Eurozona: Ordini all’Industria in calo. -1,8% nel mese di Marzo. Euro in lieve recupero rispetto al dollaro (USD). In serata l’indice New Home Sales americano.

Nadia Fusar Poli

24/05/2011

Eurozona: Ordini all’Industria in calo. -1,8% nel mese di Marzo. Euro in lieve recupero rispetto al dollaro (USD). In serata l’indice New Home Sales americano.

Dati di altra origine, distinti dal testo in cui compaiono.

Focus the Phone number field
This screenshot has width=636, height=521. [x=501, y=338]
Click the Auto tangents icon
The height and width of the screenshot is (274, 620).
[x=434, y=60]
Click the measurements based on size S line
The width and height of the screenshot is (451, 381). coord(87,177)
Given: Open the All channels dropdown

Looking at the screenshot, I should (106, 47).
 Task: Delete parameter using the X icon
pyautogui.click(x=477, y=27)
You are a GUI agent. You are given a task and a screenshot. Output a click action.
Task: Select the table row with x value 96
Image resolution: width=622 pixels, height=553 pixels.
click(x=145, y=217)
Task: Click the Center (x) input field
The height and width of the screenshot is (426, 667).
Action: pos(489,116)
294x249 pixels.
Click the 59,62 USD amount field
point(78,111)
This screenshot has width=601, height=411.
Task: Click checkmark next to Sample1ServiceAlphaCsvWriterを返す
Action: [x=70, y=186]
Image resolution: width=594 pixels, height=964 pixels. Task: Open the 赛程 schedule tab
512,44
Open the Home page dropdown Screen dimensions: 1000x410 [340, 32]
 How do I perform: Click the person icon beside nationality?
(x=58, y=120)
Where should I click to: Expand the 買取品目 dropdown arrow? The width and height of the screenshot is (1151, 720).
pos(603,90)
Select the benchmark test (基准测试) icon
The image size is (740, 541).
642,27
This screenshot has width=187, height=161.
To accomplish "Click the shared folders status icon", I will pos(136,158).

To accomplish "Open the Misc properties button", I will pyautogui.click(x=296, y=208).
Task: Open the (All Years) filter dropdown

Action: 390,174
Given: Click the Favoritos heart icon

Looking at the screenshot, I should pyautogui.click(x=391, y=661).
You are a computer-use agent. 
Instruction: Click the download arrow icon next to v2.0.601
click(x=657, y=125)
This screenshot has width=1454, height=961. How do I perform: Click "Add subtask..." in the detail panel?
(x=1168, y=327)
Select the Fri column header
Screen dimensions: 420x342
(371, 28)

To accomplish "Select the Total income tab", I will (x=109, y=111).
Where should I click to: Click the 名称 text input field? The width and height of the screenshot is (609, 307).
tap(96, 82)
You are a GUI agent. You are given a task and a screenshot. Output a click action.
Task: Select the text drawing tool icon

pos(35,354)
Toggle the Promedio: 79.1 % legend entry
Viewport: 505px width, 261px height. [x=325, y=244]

Per la prima volta in tre giorni l’Euro (EUR) sale e guadagna sul dollaro (USD). Sul mercato valutario, l’euro avvia la giornata in lieve recupero nei confronti del biglietto verde, dopo la debacle di ieri quando è stato penalizzato dalle preoccupazioni per il debito europeo dopo il taglio di rating della Grecia da parte di Fitch e il giudizio negativo sull’outlook di S&P dell’Italia. Anche il Belgio ieri ha dovuto incassare il taglio di outlook. L’agenzia di Ratings Fitch ha deciso di abbassare l’outlook da «stabile» a «negativo» a causa dei dubbi sulle tempistiche delle riforme strutturali negli anni a venire e sulla capacità di accelerare il consolidamento fiscale senza una risoluzione della crisi costituzionale.
L ’euro oggi è salito dello 0,3 per cento a 1.4084 dollari (7.55 ora di New York), dai 1.4048 dollari toccati ieri.
«Sembra che ci sia ancora un certo, fondamentale, sostegno per l’euro», ha dichiarato John Hydeskov, analista capo presso la Danske Bank A / S di Londra. «I mercati sono ancora abbastanza convinti che la BCE alzerà i tassi.»
L’istituto Ifo di Monaco di Baviera ha pubblicato alle 10:00 il German Ifo Business Climate (mensile), indicatore dello stato di salute economica e delle condizioni del mercato nell’Eurozona: il dato ha tenuto a 114,2 dopo aver toccato un record di 115,4 nel mese di febbraio . La previsione mediana di 24 economisti in un sondaggio di Bloomberg News era per un calo a 113,7.
Tornano a scendere in marzo gli Ordini all’Industria Europea: i dati Eurostat mostrano infatti una flessione dell’1,8% nell’Eurozona (dove in febbraio l’indice era salito dello 0,5%) e dell’1,9% in Ue27 (+1% nel mese precedente). L’Italia e’ uno dei paesi in controtendenza, con un aumento del 4,5% (+0,5% in febbraio). A scendere sono sia gli ordini di beni di consumo durevole sia quelli di investimento.
Dagli USA si attende la diffusione (prevista per le 16:00 ora italiana secondo il Calendario Economico odierno) del New Home Sales (Vendite di nuove case), l’indice che misura il numero annualizzato di edifici residenziali venduti nel corso del mese precedente.
offrendo un quadro della forza delle vendite del mercato immobiliare USA (e dell’economia nel suo insieme).
Dati superiori al previsto devono essere interpretati come positivi/rialzisti per il dollaro USA (USD), mentre valori inferiori alle attese sono da interpretarsi in senso negativo/ribassista per il dollaro USA. Il dato di previsione è di 305K, rispetto al precedente 300K.